Há outro fator que pressiona esse cenário desfavorável: o desemprego, que atingiu em cheio as camadas médias urbanas. Com isso, muitas pessoas passaram a depender unicamente de uma renda extratrabalho, oferecida pelo governo por meio do auxílio emergencial ao longo da pandemia. Inicialmente no valor de R$ 600 em 2020, o benefício foi reduzido pela metade a partir de abril, e se encerrará neste mês. Com isso, cerca de 22 milhões de brasileiros serão jogados novamente na incerteza econômica. A informalidade torna esse quadro ainda mais complexo, diz o economista Paulo Gala, professor da Faculdade de Economia e Administração da Universidade de São Paulo (FEA-USP). “Os dados de emprego ainda estão muito ruins, porque enquanto aumentou o número de trabalhadores ‘por conta própria’, os rendimentos reais caíram muito”, argumenta. Para o especialista, há hoje um contingente de 30 milhões de pessoas que desistiu de procurar emprego, está desemprego ou está trabalhando menos horas do que gostaria.
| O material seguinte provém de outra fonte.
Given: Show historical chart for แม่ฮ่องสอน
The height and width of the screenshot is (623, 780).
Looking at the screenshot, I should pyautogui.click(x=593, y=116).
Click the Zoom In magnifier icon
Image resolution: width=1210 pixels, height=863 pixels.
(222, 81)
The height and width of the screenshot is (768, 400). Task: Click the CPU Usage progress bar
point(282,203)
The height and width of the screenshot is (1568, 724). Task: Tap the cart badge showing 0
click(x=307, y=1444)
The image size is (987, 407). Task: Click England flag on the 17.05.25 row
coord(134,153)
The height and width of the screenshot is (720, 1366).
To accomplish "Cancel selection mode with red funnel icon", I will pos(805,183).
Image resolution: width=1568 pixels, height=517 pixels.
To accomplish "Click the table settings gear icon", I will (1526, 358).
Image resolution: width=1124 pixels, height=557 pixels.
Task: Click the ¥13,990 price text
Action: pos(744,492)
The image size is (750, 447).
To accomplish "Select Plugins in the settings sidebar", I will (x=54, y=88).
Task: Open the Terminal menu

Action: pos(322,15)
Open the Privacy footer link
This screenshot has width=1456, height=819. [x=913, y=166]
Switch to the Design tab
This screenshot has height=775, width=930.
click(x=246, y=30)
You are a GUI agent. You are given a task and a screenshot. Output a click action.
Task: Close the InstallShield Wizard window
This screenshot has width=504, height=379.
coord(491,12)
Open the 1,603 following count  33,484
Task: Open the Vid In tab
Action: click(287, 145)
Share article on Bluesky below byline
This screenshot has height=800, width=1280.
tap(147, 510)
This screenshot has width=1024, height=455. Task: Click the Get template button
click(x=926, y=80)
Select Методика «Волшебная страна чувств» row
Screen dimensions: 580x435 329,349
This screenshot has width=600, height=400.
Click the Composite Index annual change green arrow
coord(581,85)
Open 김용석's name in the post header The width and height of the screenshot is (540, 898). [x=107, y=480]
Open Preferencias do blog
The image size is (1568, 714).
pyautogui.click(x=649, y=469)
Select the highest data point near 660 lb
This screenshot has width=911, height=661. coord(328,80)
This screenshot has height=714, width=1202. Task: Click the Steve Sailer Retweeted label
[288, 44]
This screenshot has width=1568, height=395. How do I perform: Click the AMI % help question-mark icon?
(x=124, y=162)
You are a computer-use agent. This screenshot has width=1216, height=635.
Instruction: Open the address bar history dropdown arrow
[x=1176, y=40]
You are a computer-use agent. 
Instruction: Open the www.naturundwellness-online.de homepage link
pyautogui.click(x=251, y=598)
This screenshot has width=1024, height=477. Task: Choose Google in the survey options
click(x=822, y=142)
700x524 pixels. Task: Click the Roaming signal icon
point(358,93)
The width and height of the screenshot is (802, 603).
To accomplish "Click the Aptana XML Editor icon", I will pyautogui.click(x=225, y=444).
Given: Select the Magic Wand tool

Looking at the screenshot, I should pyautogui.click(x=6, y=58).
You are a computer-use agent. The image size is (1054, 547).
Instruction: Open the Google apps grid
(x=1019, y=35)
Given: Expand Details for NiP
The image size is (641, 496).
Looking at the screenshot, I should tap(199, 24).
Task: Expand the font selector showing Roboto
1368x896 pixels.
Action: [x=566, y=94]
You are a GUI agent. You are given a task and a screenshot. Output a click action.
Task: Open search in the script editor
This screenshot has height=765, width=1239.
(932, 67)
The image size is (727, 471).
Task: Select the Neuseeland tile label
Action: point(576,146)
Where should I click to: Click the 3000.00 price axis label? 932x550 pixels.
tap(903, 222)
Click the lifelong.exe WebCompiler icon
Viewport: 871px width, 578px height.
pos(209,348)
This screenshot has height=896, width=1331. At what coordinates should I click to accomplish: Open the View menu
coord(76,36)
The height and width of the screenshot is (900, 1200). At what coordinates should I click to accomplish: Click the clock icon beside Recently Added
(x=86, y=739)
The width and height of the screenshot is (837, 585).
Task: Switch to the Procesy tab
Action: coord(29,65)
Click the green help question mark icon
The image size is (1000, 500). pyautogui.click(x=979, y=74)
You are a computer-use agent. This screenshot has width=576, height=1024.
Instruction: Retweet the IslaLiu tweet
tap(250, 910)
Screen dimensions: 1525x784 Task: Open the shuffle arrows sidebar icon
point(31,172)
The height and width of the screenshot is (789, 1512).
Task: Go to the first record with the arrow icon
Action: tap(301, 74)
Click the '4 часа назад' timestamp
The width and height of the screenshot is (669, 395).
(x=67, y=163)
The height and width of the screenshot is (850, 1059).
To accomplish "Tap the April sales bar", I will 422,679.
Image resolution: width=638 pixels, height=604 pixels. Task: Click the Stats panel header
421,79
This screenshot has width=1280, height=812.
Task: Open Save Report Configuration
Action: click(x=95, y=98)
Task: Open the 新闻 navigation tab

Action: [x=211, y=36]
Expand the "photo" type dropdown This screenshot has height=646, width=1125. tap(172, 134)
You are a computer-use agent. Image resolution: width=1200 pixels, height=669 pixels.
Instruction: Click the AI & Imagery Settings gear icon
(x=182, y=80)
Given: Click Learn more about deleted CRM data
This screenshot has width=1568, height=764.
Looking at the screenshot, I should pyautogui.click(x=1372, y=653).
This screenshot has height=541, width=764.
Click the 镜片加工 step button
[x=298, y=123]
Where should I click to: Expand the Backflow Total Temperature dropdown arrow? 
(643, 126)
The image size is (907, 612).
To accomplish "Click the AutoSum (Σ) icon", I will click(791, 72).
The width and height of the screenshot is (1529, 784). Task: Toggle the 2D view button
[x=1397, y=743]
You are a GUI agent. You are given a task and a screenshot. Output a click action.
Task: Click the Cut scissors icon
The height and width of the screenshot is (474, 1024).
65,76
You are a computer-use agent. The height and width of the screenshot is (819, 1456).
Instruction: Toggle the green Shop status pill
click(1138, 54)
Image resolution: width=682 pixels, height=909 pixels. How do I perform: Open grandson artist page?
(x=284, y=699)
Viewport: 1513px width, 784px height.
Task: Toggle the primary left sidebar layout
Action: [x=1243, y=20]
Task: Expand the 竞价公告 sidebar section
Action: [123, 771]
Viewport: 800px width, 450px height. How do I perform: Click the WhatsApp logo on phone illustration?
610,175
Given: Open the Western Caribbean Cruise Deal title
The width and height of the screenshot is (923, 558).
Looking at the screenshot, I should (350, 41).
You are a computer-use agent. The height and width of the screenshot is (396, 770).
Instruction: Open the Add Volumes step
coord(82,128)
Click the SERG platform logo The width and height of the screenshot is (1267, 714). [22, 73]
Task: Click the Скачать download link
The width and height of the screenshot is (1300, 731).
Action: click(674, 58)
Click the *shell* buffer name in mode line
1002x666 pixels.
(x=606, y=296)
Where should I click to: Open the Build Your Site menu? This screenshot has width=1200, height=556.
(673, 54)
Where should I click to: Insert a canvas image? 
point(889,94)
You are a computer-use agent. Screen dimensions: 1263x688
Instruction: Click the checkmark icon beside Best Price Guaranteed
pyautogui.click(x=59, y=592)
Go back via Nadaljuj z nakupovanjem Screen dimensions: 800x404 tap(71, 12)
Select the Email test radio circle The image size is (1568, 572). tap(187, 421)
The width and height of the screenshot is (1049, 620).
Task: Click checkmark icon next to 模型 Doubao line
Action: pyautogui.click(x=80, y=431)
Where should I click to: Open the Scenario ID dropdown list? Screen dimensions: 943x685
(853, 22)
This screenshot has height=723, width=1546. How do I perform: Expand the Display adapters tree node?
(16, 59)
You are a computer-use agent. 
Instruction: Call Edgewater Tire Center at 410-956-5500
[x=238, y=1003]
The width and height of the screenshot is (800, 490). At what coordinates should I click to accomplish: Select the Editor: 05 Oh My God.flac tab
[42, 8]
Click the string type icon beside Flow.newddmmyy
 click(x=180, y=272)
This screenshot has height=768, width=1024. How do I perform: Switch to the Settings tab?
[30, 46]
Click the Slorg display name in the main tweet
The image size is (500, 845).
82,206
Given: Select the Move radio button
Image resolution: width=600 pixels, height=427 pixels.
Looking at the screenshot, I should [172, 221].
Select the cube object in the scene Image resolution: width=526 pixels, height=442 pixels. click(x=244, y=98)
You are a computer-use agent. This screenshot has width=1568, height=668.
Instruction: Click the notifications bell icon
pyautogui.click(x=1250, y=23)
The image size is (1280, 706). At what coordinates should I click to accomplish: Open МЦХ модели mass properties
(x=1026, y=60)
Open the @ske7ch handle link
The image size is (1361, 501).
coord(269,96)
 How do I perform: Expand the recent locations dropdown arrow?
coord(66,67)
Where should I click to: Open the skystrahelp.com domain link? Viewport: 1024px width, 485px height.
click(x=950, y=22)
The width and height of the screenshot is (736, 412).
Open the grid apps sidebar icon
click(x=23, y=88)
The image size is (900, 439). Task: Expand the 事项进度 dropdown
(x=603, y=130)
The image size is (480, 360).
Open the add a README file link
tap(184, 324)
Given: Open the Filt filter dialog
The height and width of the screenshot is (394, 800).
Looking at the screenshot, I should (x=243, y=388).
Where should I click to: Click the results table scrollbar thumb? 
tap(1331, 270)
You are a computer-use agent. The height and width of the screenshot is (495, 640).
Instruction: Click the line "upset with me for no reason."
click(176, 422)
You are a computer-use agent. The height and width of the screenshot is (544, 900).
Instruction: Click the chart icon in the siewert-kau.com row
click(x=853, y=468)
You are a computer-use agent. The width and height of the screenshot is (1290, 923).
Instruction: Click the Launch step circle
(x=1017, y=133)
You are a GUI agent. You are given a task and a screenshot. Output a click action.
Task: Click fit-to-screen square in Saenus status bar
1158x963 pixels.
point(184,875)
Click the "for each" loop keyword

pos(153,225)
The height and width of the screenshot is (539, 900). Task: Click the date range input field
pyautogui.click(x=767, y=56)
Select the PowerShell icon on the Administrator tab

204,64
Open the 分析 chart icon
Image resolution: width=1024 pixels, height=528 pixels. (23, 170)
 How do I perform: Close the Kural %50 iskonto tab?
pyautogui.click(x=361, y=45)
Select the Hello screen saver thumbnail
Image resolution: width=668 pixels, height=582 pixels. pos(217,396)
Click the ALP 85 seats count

MAIS CARO Na casa de Eduardo, as despesas aumentaram neste ano (Crédito:Marco Ankosqui)

O panorama desfavorável explica a urgência com que o governo Bolsonaro tenta implantar o Auxílio Brasil, substituto do Bolsa Família. Para isso, o presidente pressionou o ministro Paulo Guedes para implodir o teto constitucional de gastos, risco que o mercado já precificou. Segundo o pesquisador do Ibre-FGV, o problema é que Bolsonaro quer dar com uma mão e tirar com a outra. “Como há muitas incertezas, o dólar sobe e a inflação permanece alta. Além de reajustar os valores dos programas de transferência de renda, é preciso também reduzir o risco fiscal”, diz. É justamente o contrário do que o presidente está praticando.